### DOCUMENT TEXT
----------------------------------------
# New - but Crooked!



## Keithchesterfield (Nov 27, 2016)

New to these forums from the town of the Crooked Spire.

We have a Piloté Reference P716 that, for some reason, prefers to travel to it's home country as often as possible - and it takes us and our dog with it.

:dog::dog::dog:


----------



## The laird (Nov 27, 2016)

Welcome n enjoy


----------



## antiquesam (Nov 27, 2016)

Hi.


----------



## yorkslass (Nov 27, 2016)

:dog:Hi,:welcome::wave::wave:


----------



## yorkieowl (Nov 27, 2016)

Hi and :welcome: to the forum, I was baptised in St Mary's, as was my ma before me, I think I've still got the certificate they gave at the time.


----------



## wildman (Nov 27, 2016)

one of my favorite places in the UK, welcome to the forum.


----------



## mikigough (Nov 28, 2016)

:welcome::have fun:


----------



## Acti (Nov 28, 2016)

:welcome: to the forum :drive:


----------



## Pauljenny (Nov 28, 2016)

Welcome, 
You will find many like minded souls on here.


----------



## Beemer (Nov 28, 2016)

Welcome oh crooked one  we are just down the road in Sheffield


----------



## JoMutch (Nov 28, 2016)

Keithchesterfield said:


> New to these forums from the town of the Crooked Spire.:



Not THE Kieth Chesterfield of YouTube fame !!!!!


----------



## Deleted user 48797 (Nov 28, 2016)

Keithchesterfield said:


> New to these forums from the town of the Crooked Spire.
> 
> We have a Piloté Reference P716 that, for some reason, prefers to travel to it's home country as often as possible - and it takes us and our dog with it.
> 
> :dog::dog::dog:



Welcome.  
Do I remember you from another place?
Bd..


----------



## Deleted member 9849 (Nov 28, 2016)

Welcome Keith,

Chesterfield is one of our favourite towns,we often have a day out there as the market is very good.Every time I look at the spire it seems to get more crooked.


----------



## daybreaker3211 (Nov 30, 2016)

:have fun::camper::welcome:


----------



## landrovereditor (Nov 30, 2016)

Welcome.
I'm from Chesterfield too.


----------



## Deleted member 11999 (Dec 1, 2016)

Hi and welcome Keith. My Mum was from Grassmoor.


----------



## Nesting Zombie (Dec 1, 2016)

Hi ya,
Welcome, Have fun & Enjoy.
----------------------------------------
### RECORDED INFORMATION
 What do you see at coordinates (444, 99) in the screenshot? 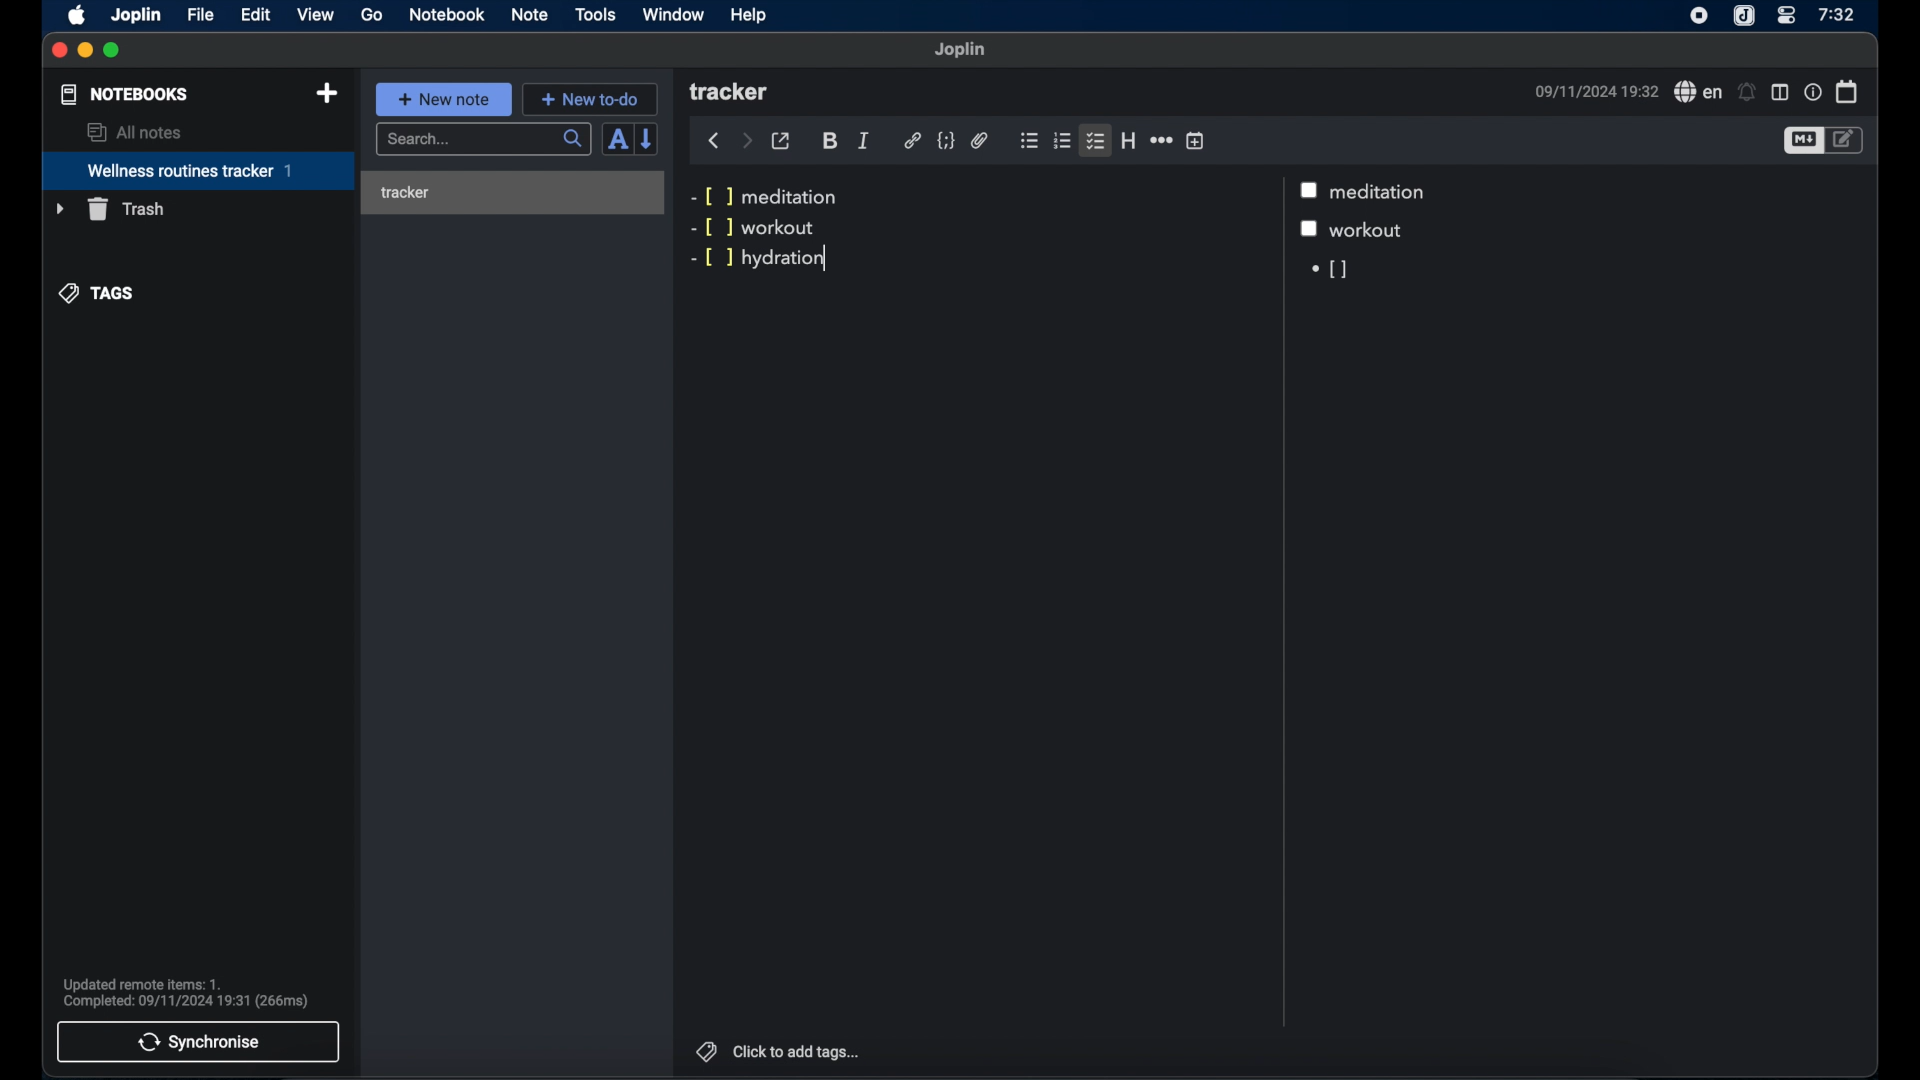
I see `+ new note` at bounding box center [444, 99]. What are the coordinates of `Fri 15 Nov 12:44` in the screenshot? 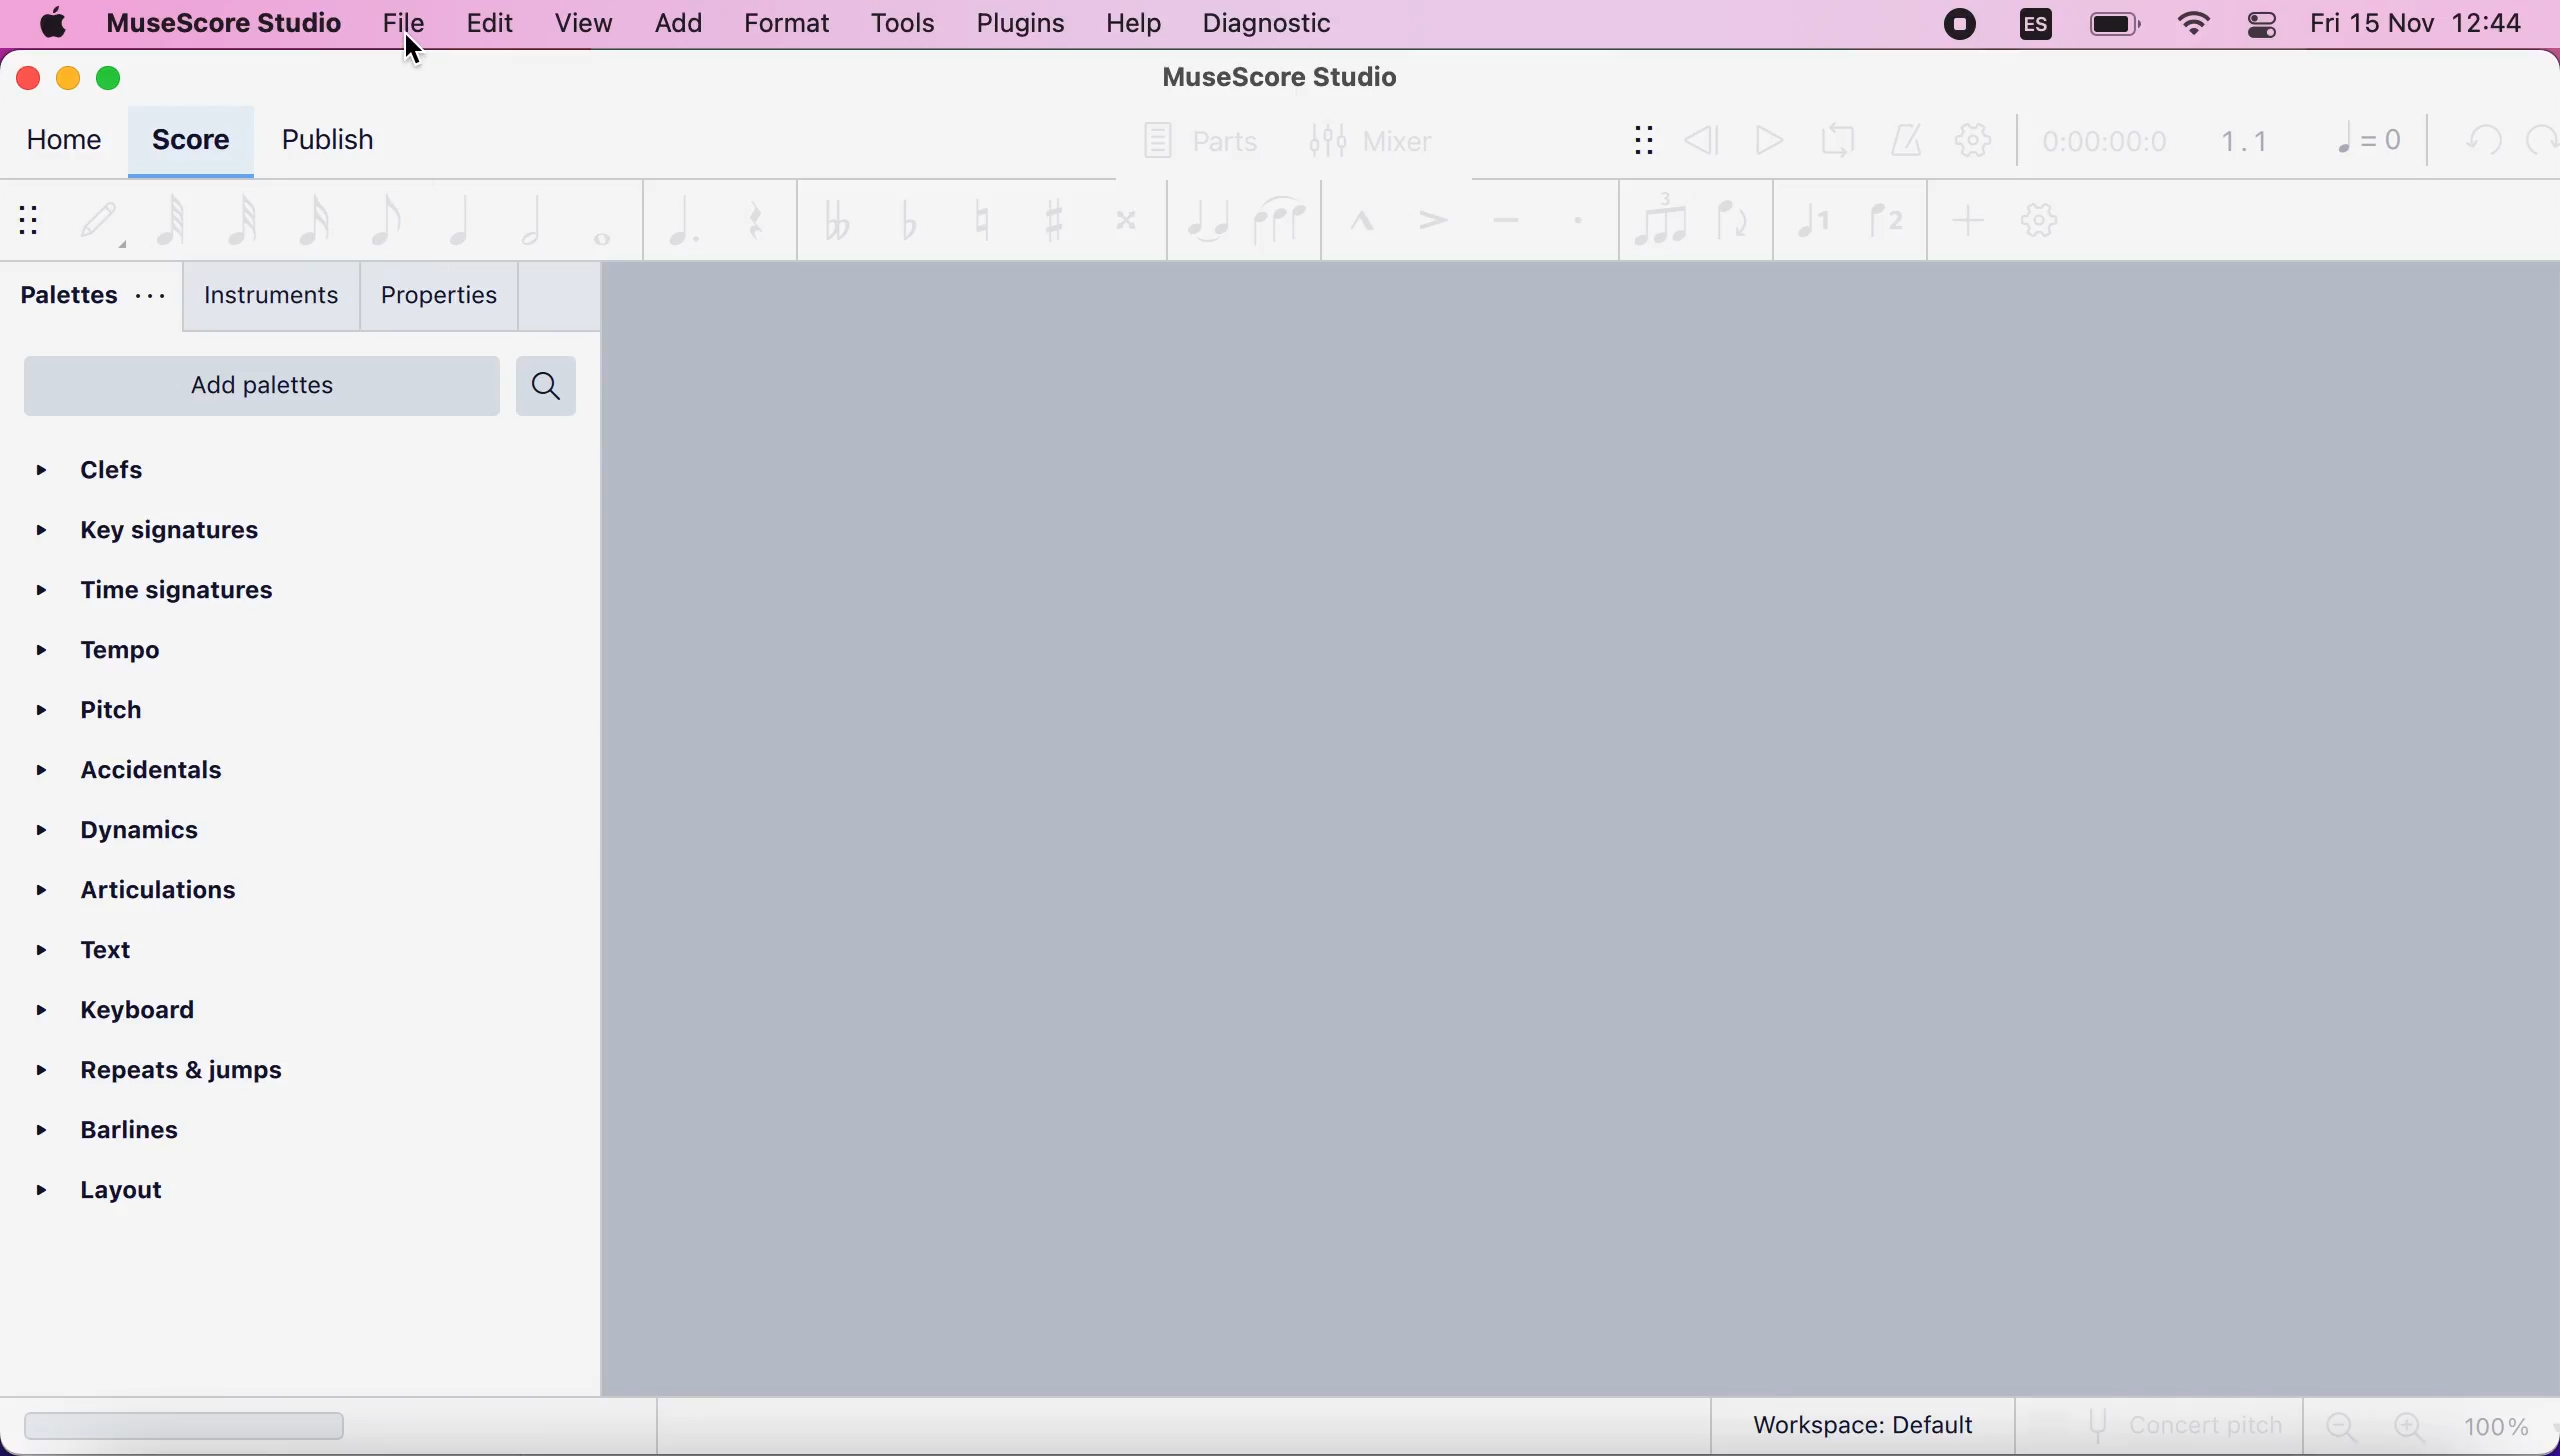 It's located at (2424, 27).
----------------------------------------
### REQUEST 1
Name every user who posted in the forum thread on Nov 28, 2016.
### REQUEST 2
According to the forum thread, what vehicle does Keithchesterfield have?
### REQUEST 3
Please reproduce everything in the forum thread from "## Deleted member 11999" down to "fun & Enjoy.".

### TASK RESULT 1
mikigough, Acti, Pauljenny, Beemer, JoMutch, Deleted user 48797, Deleted member 9849

### TASK RESULT 2
A Piloté Reference P716.

### TASK RESULT 3
## Deleted member 11999 (Dec 1, 2016)

Hi and welcome Keith. My Mum was from Grassmoor.


----------



## Nesting Zombie (Dec 1, 2016)

Hi ya,
Welcome, Have fun & Enjoy.